**Exercise description:** Below are records with pictures. Transcribe exactly, and only, the lines from the line with "Task: Expand Více" to the line with "Given: Open the 1059 docs badge for C-12801", both ends included, but not the pictures.

[Stored items]
+++++

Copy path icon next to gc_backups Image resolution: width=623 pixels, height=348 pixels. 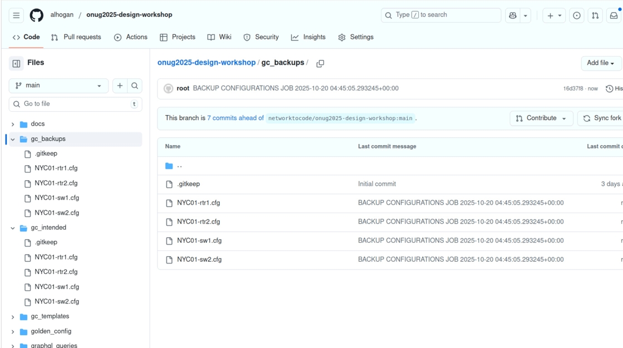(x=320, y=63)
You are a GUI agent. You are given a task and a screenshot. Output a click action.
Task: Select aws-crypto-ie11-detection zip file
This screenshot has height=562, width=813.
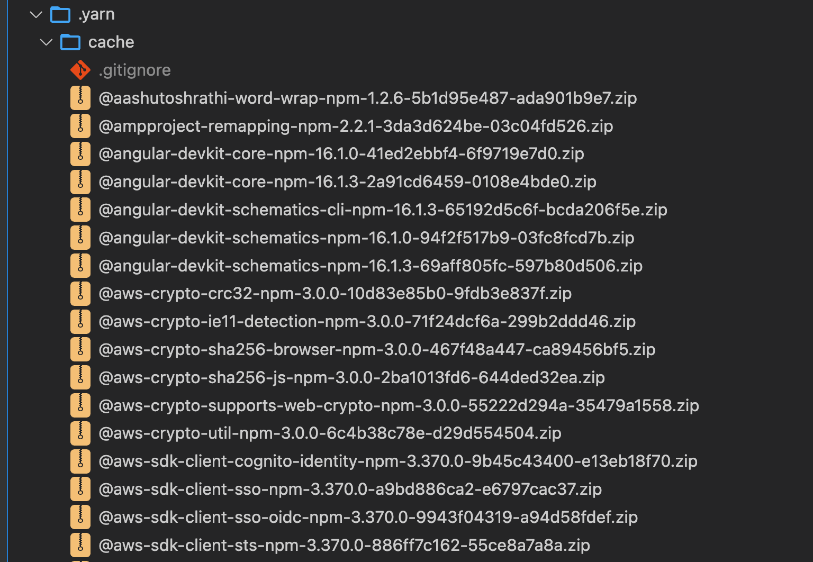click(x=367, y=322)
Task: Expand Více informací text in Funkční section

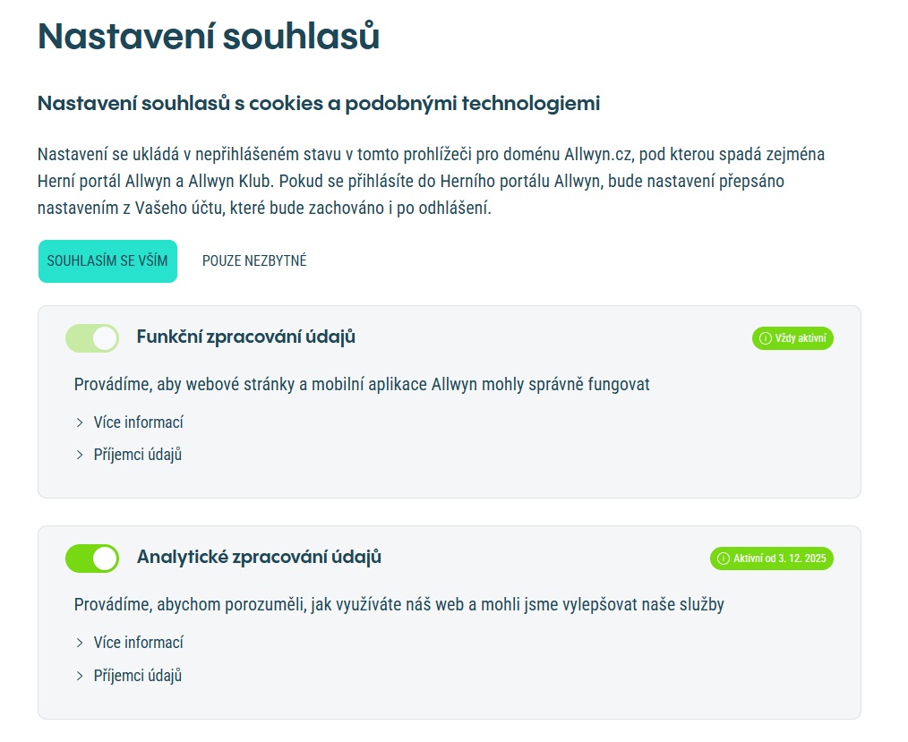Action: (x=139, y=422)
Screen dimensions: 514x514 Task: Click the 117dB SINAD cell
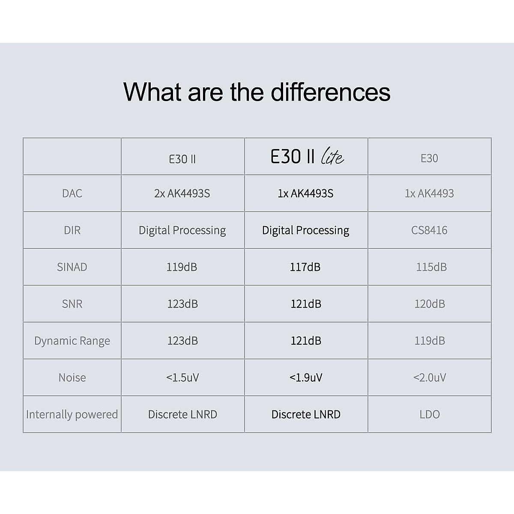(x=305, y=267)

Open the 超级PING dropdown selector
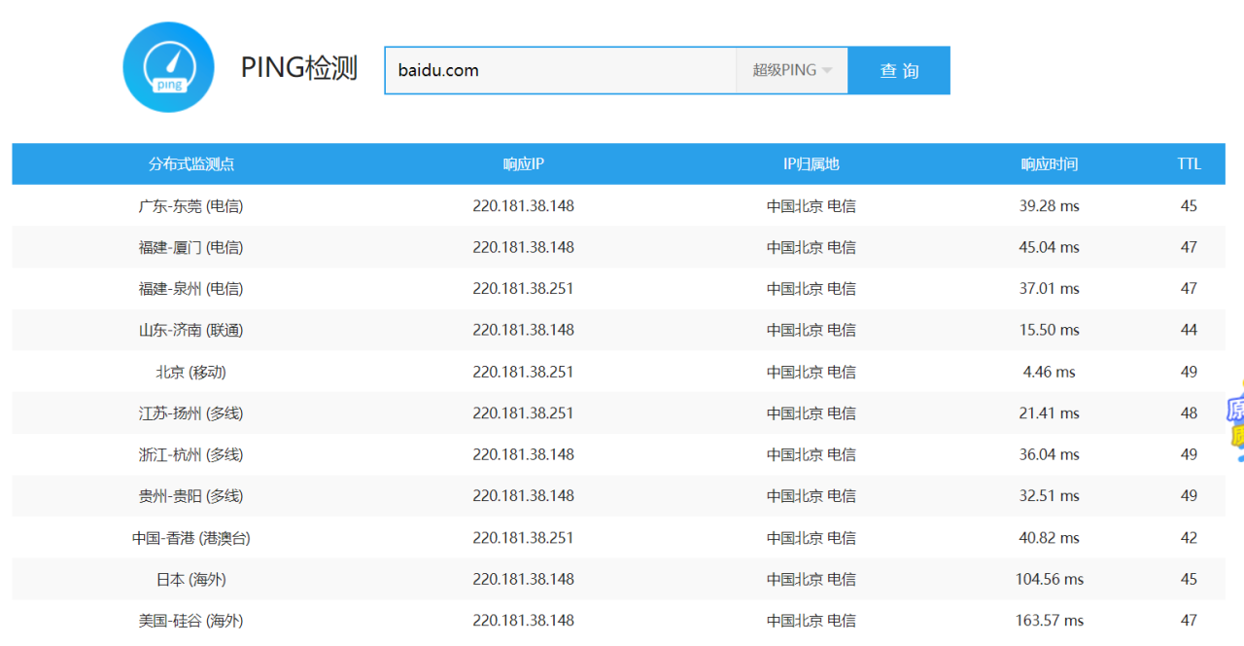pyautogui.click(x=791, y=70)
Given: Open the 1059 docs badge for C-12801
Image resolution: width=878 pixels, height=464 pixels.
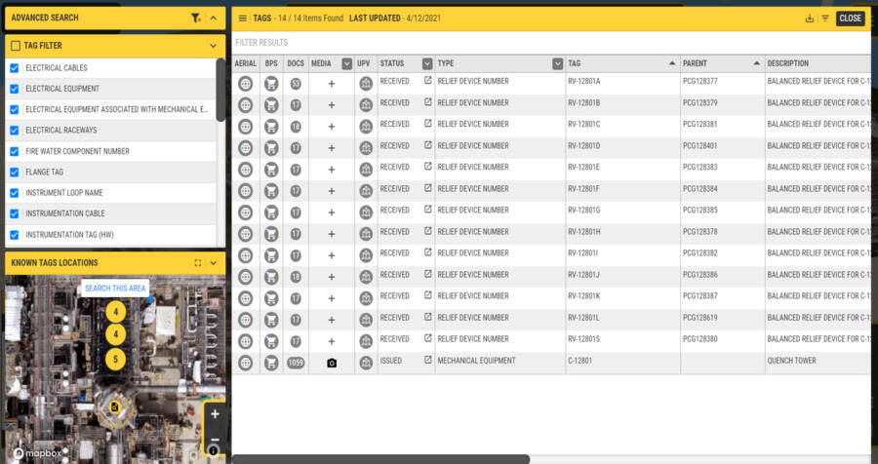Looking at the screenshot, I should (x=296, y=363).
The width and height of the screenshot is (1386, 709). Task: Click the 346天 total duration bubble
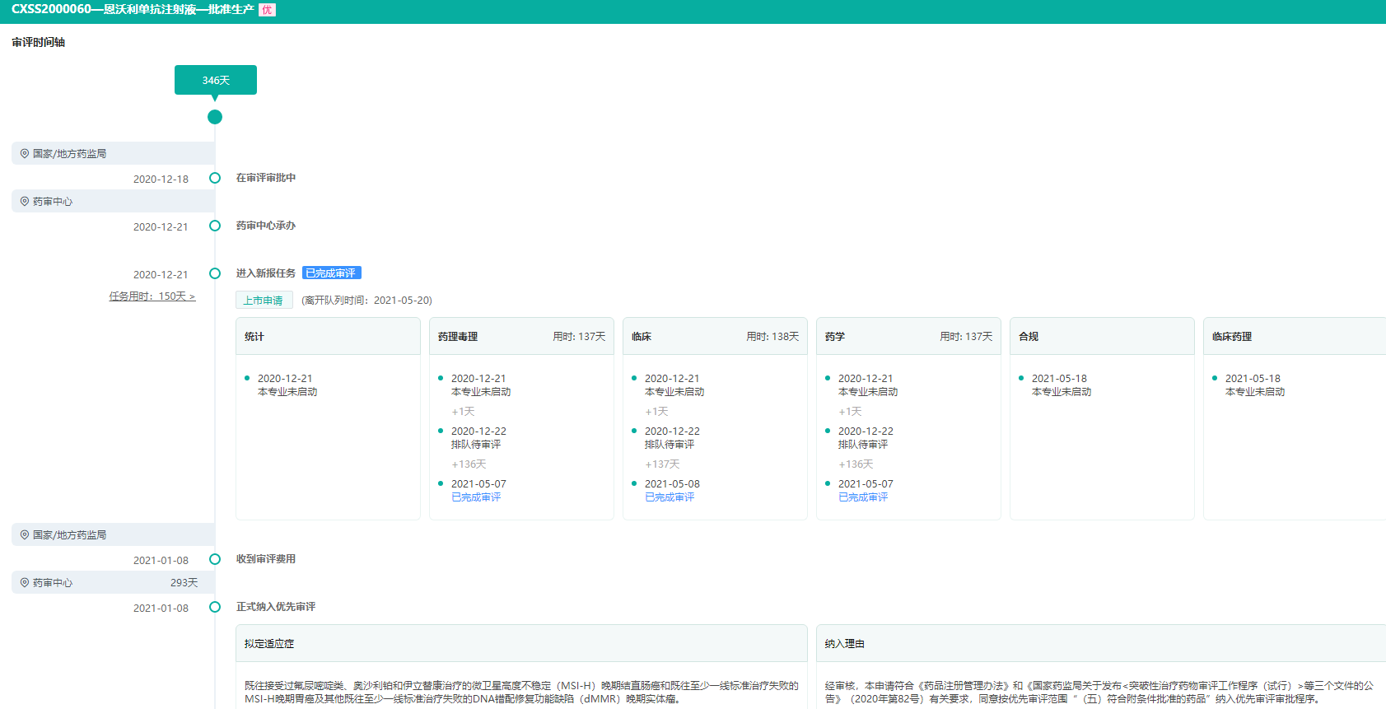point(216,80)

+++++

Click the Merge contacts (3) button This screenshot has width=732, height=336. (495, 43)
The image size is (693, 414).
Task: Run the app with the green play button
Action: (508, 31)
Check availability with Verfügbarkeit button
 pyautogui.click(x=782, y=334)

+++++

**Completed exercise:**
Task: Expand Více informací text in Funkční section

Action: (x=139, y=422)
Screen dimensions: 514x514 Task: Click the 117dB SINAD cell
(x=305, y=267)

Open the 超级PING dropdown selector
pyautogui.click(x=791, y=70)
Given: Open the 1059 docs badge for C-12801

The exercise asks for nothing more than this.